AVC: In the book you talk about how the war on terror is the perfect way to sustain a kind of open-ended shock, perpetuating policies of economic imbalance. Are we locked into something we can't get out of?

NK: At the end of the book, I also give some examples of countries where these types of tactics haven't worked. I was in Argentina in early 2002, making a documentary film, and the country had just gone through this total economic meltdown where people were locked out of their bank accounts, there was a run on the bank, there was massive inflation, and basically the country's economy completely imploded. There was this moment that happened where the government declared a state of siege. It was the beginnings of a coup. They told everyone to stay inside, they imposed a curfew, all of that. It was crazy. But people rebelled against it in this incredible way. They took to the streets, they overtook the President and he had to leave in a helicopter. That's really where the research for this book began—talking to people about why they responded in the way that they did. I just got the same answers from everyone, generations across the board, people said, "When he declared the state of siege, it reminded us of 1976." And you'd hear this from teenagers who weren't alive in 1976, but it's because there's this narrative in that country about how they had lost their democracy in the '70s, and how they had been afraid and a state of siege had been declared and it turned into a military dictatorship. So, in that one instant, no matter how afraid they were and they were really afraid, they rebelled instead of acquiescing. It sounds like V For Vendetta, but it was a pretty amazing experience being there.

Another example is Spain with the Madrid bombings, where you had José María Aznar use those terrorist attacks in a very George Bush-like manner, saying, "This is why we're in Iraq." Plus, he blamed ETA [the Basque separatist group], so it made no sense. Because if it was ETA, what did it have to do with Iraq? They were in the middle of elections, and he used it in a very opportunistic way. It completely backfired. They had huge demonstrations against fear and then they voted out Aznar's party and voted in Zapatero who was promising to pull troops out of Iraq. Of course, the way it was portrayed on Fox News was, like, "Those European surrender monkeys! At the first sign of trouble, they cave!" What was so interesting, reading the Spanish response, was the reason why people reacted so negatively to Aznar is that he reminded them of Franco. So, once again it's this issue of historical memory.

With the U.S., in terms of why it is so incredibly easy to take advantage of a moment of crisis is because this is such an amnesiac culture. More than being an amnesiac culture, it's a culture that makes amnesia a point of pride—the idea that you can reinvent yourself, that you have no history, that you have no past. It's really a culture that's been at war with memory since its inception. It sees memory as baggage. So, to be a little less optimistic here for a minute [Laughs], I do think until historical memory, including the bad parts, is something that's valued in the United States and amnesia is no longer fetishized, these patterns will repeat. Because people without memory are putty.

SOURCE EXCERPT
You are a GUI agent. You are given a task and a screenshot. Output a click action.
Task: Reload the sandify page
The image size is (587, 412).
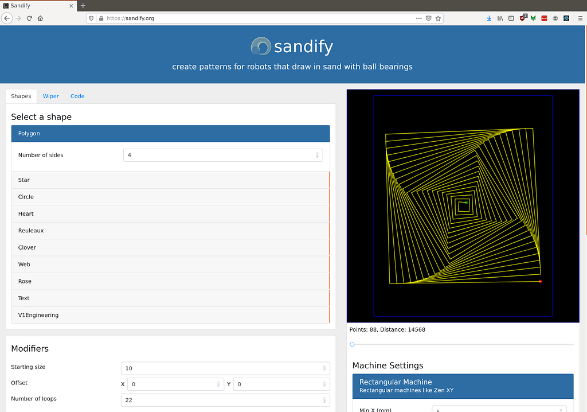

EXERCISE BRIEF
Copy from the interview the passage between "With the U.S., in" and "memory are putty.", inclusive, reproducing it word for word. The lines that come after the interview are not needed for this.

THE COMPLETED TASK
With the U.S., in terms of why it is so incredibly easy to take advantage of a moment of crisis is because this is such an amnesiac culture. More than being an amnesiac culture, it's a culture that makes amnesia a point of pride—the idea that you can reinvent yourself, that you have no history, that you have no past. It's really a culture that's been at war with memory since its inception. It sees memory as baggage. So, to be a little less optimistic here for a minute [Laughs], I do think until historical memory, including the bad parts, is something that's valued in the United States and amnesia is no longer fetishized, these patterns will repeat. Because people without memory are putty.